Once Promising Mesothelioma Treatment Fails to Show Results in Clinical Trial
Patients, physicians and researchers in the mesothelioma community suffered a serious setback last week when Merck & Co. announced they have terminated the Phase III clinical trial for vorinostat. The researchers found there was no improvement in survival in patients with advanced malignant pleural mesothelioma receiving the second-line treatment that had previously been treated with at least one chemotherapy regimen.
In light of the disappointing news, however, the principal investigator, Lee Krug, MD, from the Memorial Sloan-Kettering Cancer Center in New York City, vowed to extend their “best efforts to continue to find new therapies for this dreadful disease.”

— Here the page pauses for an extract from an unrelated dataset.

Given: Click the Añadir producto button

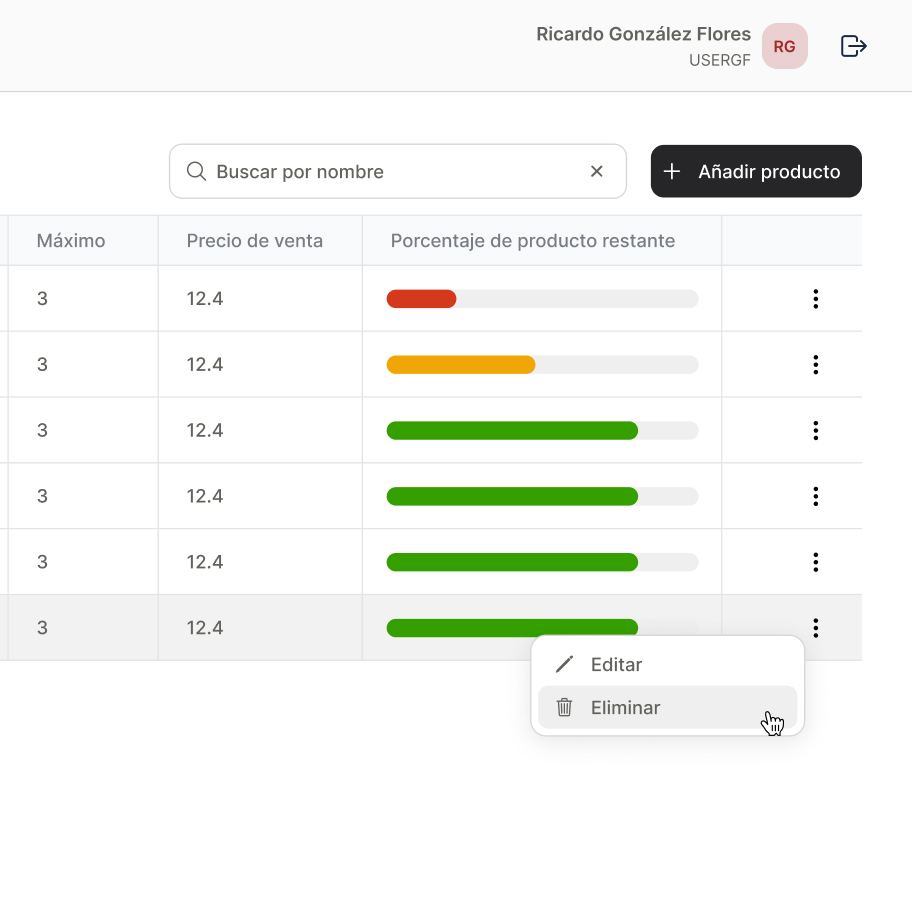Looking at the screenshot, I should pos(756,172).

Vorinostat, currently used to treat cutaneous T-cell lymphoma (CTCL), a blood cancer, was being studied in previously treated pleural mesothelioma patients. The drug was shown to increase apoptosis induced by the combination of cisplatin and pemetrexed. In a previous small clinical trial, 5 of 13 patients “experienced stable disease lasting 4 to 13 months.”
The phase III clinical trial was one of the largest conducted for mesothelioma patients. The study was conducted in 660 patients with malignant pleural mesothelioma whose cancer had continued to progress after either one or two previous cycles of chemotherapy, including pemetrexed (Alimta) and cisplatin.

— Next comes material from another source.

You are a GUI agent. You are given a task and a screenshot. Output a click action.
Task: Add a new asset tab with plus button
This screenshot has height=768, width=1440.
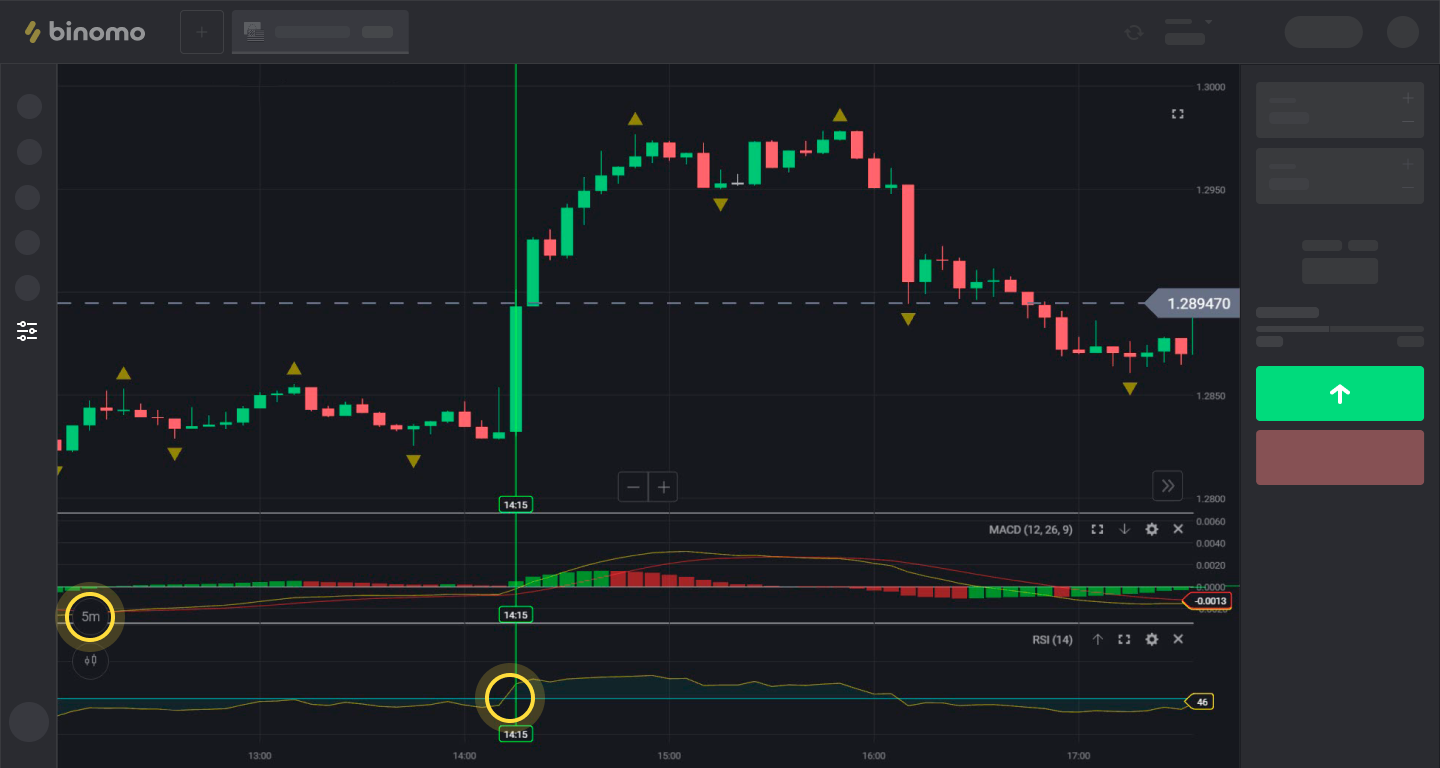[201, 32]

Vorinostat is one of the newest biologic drugs, made from a living organism, that targets tumor growth factors or proteins which promote malignant cell growth ultimately supplying blood and oxygen to the growing tumor.
Mesothelioma is a rare, aggressive form of cancer primarily caused by exposure to airborne asbestos fibers. Close to 3,000 Americans are diagnosed with the cancer yearly. There is no known cure for the disease.
The results of the trial were presented by Krug at the 2011 European Multidisciplinary Cancer Congress.